▶ [Problem to solve] Could you return, unchanged, the lines of the listing starting with the line containing "Where should I click to: Click the Time" and going on through the line containing "Select the 受付ID"?

-*-*-

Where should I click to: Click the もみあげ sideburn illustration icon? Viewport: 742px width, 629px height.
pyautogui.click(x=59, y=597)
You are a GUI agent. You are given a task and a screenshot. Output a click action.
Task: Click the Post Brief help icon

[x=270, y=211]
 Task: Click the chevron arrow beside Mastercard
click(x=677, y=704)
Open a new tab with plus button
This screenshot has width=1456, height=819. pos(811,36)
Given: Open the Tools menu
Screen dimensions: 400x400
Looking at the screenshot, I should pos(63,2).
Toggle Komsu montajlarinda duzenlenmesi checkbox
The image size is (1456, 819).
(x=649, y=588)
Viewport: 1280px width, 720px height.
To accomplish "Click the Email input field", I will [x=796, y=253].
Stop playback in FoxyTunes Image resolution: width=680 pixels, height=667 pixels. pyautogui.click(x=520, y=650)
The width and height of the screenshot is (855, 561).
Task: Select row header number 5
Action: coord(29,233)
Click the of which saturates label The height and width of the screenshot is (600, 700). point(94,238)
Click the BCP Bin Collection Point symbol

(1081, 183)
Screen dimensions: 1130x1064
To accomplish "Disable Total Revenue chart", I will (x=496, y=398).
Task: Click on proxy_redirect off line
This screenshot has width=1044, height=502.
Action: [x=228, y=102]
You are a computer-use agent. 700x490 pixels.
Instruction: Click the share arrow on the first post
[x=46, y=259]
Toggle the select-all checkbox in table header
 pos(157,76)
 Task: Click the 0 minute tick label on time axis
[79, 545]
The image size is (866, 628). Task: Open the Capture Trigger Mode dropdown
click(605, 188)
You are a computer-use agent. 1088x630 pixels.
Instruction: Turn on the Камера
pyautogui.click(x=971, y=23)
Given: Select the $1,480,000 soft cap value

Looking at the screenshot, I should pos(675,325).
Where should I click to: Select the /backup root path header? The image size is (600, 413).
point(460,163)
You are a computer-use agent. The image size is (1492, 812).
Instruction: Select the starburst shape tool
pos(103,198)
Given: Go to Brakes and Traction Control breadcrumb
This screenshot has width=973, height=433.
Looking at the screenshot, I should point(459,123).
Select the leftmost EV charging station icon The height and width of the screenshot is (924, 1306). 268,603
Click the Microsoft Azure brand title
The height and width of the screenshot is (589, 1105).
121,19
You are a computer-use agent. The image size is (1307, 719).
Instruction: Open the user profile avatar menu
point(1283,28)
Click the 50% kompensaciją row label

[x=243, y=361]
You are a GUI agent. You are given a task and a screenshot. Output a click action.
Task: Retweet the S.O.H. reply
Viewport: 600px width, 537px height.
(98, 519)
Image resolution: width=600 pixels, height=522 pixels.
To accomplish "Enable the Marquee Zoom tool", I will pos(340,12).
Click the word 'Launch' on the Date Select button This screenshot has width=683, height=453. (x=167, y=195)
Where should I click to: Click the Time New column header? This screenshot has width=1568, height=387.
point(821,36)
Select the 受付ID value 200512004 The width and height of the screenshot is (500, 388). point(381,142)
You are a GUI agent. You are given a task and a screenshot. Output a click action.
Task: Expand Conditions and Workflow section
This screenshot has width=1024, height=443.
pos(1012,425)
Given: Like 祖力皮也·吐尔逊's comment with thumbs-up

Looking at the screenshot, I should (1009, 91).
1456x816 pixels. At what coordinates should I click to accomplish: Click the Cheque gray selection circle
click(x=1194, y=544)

-*-*-

▶ [Answer]
Where should I click to: Click the Time New column header? This screenshot has width=1568, height=387.
point(821,36)
Select the 受付ID value 200512004 The width and height of the screenshot is (500, 388). point(381,142)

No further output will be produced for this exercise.